[Data excerpts]
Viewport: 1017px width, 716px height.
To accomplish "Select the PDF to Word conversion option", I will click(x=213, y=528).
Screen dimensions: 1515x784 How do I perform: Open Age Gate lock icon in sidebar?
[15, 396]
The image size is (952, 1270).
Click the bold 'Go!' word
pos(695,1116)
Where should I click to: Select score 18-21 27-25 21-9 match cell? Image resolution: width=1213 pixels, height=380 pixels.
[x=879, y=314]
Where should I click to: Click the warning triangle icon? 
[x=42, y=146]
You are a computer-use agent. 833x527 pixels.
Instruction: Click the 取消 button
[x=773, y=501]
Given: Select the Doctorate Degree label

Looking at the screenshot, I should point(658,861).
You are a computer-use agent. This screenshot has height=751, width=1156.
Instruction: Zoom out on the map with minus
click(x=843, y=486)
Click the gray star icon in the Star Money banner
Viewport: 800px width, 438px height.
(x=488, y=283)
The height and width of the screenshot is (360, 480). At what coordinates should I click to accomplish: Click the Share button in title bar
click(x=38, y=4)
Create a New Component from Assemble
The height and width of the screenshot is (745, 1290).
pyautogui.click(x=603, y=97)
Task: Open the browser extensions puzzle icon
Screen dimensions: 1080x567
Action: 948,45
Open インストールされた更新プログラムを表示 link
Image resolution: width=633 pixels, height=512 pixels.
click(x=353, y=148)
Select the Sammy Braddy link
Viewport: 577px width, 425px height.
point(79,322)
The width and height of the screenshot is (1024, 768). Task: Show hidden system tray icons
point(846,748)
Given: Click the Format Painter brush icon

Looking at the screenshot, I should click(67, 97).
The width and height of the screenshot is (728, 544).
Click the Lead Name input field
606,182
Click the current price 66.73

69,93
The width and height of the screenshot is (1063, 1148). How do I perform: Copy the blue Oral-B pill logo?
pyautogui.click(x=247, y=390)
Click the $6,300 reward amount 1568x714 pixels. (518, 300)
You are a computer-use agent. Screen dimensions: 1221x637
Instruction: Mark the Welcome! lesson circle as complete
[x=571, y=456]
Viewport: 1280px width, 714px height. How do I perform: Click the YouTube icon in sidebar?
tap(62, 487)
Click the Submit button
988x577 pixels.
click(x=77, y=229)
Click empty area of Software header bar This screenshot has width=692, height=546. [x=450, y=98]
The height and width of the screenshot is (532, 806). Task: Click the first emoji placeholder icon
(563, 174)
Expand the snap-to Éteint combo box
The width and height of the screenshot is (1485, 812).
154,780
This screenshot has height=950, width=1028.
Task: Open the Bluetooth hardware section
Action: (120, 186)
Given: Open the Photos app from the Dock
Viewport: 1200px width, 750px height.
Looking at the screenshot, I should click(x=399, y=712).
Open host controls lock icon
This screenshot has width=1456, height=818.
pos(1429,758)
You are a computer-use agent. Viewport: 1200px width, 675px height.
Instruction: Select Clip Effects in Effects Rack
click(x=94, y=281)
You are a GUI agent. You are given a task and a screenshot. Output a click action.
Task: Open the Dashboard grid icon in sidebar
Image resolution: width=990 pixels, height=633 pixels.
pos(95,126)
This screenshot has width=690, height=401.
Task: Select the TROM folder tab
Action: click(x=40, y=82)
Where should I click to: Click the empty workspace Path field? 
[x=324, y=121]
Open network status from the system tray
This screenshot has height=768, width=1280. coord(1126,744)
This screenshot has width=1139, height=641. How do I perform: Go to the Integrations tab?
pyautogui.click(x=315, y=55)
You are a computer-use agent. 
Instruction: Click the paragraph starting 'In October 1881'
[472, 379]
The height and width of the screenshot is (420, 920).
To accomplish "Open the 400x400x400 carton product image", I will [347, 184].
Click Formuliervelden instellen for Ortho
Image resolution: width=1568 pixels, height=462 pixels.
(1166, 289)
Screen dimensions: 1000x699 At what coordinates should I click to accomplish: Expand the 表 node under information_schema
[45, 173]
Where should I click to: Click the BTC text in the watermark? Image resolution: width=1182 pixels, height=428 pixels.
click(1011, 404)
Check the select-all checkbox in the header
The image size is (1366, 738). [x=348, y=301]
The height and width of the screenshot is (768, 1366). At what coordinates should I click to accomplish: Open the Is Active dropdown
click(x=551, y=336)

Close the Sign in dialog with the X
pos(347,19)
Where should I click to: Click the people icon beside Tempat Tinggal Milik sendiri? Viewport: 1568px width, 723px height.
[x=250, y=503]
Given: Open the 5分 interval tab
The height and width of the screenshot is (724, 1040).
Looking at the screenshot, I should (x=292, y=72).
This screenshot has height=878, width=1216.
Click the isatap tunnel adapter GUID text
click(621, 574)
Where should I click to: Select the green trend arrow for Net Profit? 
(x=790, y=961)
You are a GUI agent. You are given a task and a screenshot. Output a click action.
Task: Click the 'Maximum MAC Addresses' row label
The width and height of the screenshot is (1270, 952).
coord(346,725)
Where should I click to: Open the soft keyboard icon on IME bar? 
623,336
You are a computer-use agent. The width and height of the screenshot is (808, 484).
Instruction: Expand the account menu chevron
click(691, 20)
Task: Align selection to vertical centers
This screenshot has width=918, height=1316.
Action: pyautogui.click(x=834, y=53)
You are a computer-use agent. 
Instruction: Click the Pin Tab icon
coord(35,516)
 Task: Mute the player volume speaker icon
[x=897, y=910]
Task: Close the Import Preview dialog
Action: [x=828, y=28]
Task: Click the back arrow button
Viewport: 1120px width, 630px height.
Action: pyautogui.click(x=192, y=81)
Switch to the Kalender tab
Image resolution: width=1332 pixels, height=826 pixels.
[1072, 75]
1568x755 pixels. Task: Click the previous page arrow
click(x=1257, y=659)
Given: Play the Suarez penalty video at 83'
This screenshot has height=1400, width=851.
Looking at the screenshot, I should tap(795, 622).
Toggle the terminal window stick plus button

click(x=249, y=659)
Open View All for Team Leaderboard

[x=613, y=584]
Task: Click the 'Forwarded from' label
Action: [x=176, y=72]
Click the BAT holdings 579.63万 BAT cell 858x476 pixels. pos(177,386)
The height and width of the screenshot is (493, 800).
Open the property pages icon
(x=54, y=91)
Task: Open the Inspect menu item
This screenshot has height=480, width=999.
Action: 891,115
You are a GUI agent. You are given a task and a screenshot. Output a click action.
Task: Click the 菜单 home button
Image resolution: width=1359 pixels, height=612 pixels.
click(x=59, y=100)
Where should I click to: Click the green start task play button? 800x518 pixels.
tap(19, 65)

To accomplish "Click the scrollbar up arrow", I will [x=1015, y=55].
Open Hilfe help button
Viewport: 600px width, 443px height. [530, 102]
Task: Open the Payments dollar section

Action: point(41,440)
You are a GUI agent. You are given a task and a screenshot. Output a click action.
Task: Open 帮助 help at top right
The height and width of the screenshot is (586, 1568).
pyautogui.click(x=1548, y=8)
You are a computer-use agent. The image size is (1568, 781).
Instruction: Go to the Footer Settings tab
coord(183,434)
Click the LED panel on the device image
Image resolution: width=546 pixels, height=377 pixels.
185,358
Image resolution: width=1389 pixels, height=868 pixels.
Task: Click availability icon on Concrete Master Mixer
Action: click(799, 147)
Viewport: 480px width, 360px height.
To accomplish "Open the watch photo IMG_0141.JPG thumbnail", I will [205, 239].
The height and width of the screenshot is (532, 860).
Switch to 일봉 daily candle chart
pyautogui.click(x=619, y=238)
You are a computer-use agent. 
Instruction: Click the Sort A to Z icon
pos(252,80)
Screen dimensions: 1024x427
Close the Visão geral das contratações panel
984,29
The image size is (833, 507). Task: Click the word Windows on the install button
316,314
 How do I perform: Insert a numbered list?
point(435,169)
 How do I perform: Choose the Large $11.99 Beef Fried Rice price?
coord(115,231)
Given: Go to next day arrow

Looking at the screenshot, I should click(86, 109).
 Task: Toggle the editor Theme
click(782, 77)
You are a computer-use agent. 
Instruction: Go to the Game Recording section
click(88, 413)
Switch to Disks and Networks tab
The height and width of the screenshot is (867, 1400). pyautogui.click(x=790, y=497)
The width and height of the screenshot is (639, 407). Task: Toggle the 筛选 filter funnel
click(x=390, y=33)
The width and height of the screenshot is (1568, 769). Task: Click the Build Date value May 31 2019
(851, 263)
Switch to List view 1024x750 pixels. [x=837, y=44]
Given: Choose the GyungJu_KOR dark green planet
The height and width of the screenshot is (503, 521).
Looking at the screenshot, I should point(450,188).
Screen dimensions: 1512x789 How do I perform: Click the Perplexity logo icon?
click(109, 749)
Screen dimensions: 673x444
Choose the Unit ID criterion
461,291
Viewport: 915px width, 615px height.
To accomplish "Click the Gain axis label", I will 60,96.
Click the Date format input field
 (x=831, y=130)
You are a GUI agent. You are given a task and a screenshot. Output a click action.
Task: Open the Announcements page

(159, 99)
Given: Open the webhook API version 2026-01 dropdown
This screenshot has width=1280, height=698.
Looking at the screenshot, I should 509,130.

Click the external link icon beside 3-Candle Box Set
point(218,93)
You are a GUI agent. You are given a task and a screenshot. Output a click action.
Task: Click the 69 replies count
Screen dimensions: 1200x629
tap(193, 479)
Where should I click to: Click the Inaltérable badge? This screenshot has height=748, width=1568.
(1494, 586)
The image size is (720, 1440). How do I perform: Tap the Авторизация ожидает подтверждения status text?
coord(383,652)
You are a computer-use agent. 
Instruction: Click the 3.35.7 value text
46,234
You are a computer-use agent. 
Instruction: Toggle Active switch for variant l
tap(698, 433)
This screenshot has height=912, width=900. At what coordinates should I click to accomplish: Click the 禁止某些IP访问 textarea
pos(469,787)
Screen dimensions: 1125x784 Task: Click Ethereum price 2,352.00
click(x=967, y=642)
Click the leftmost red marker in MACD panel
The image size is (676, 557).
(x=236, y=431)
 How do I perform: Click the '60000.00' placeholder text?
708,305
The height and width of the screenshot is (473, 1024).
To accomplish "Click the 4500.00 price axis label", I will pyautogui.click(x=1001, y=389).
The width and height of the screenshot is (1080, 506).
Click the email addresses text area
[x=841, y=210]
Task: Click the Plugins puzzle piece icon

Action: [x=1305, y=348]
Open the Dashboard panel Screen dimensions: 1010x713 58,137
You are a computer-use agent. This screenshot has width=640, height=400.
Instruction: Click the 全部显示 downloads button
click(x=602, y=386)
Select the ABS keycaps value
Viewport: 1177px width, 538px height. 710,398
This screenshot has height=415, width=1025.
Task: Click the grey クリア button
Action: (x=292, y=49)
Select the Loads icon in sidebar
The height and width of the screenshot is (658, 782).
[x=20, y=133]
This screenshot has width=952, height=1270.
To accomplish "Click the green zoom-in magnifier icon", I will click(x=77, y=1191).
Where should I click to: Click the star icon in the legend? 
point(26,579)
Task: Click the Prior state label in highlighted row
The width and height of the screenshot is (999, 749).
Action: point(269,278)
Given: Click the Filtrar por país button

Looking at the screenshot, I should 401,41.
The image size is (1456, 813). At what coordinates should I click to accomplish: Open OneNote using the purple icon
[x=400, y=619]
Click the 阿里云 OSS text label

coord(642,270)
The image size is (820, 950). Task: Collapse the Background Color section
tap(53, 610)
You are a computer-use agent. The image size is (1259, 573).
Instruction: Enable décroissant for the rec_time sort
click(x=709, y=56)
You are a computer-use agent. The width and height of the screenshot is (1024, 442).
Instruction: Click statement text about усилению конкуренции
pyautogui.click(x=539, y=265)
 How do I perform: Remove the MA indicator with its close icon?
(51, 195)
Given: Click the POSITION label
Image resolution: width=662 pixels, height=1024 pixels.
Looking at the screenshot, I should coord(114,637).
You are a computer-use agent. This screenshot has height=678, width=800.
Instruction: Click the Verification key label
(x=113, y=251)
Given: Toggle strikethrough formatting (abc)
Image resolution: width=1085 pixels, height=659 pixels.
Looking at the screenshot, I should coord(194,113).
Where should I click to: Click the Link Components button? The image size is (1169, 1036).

Task brief → Which lines above run from the one containing "Close the Sign in dialog with the X" to the one containing "Task: Click the 'Maximum"? Give them again exactly, both ends included.

Problem solution →
Close the Sign in dialog with the X
pos(347,19)
Where should I click to: Click the people icon beside Tempat Tinggal Milik sendiri? Viewport: 1568px width, 723px height.
[x=250, y=503]
Given: Open the 5分 interval tab
The height and width of the screenshot is (724, 1040).
Looking at the screenshot, I should (x=292, y=72).
This screenshot has height=878, width=1216.
Click the isatap tunnel adapter GUID text
click(621, 574)
Where should I click to: Select the green trend arrow for Net Profit? 
(x=790, y=961)
You are a GUI agent. You are given a task and a screenshot. Output a click action.
Task: Click the 'Maximum MAC Addresses' row label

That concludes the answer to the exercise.